*GIVEN RECORDS*.
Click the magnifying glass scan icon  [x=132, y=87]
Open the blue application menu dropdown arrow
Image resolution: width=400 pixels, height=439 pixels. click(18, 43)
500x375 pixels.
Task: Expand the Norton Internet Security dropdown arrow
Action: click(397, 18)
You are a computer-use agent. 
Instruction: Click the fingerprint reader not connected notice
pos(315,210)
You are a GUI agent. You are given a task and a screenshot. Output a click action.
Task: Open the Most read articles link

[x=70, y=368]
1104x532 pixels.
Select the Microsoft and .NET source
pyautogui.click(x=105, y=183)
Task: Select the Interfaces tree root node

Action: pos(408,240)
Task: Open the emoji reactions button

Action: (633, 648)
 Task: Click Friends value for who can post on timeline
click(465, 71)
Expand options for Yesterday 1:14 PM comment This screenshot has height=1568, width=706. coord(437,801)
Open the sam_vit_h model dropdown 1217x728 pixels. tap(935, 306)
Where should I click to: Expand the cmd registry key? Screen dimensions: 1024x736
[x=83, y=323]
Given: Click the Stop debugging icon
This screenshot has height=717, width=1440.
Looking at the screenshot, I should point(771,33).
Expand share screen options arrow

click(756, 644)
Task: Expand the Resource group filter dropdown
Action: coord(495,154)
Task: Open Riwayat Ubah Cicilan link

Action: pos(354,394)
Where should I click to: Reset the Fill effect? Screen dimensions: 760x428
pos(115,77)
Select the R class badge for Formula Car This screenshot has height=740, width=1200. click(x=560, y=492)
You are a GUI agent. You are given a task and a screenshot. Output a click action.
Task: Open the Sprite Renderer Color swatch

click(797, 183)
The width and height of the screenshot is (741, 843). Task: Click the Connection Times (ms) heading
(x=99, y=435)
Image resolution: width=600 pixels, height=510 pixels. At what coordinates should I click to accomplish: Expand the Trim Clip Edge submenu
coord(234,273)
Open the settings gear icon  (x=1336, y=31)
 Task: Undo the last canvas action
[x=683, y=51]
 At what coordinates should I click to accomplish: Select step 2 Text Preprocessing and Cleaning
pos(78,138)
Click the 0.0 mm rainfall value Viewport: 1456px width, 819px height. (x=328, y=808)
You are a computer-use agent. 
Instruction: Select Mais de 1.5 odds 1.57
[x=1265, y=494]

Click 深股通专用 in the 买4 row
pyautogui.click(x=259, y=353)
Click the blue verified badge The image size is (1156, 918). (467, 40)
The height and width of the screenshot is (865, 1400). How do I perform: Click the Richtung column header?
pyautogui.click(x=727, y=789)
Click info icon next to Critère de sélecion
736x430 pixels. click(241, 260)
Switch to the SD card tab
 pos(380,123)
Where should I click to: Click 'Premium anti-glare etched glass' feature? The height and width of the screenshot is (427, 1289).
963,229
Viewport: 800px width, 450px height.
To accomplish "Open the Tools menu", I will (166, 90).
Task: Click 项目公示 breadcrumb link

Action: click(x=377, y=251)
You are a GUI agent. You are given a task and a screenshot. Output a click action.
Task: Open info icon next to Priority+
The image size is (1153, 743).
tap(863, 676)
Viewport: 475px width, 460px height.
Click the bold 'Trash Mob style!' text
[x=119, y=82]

*WHAT YOU NEED TO DO*. Go through the entries above and report each line with the string "Viewport" in it.

*REPLY TO THE TASK*.
Click the 0.0 mm rainfall value Viewport: 1456px width, 819px height. (x=328, y=808)
Viewport: 800px width, 450px height.
Viewport: 475px width, 460px height.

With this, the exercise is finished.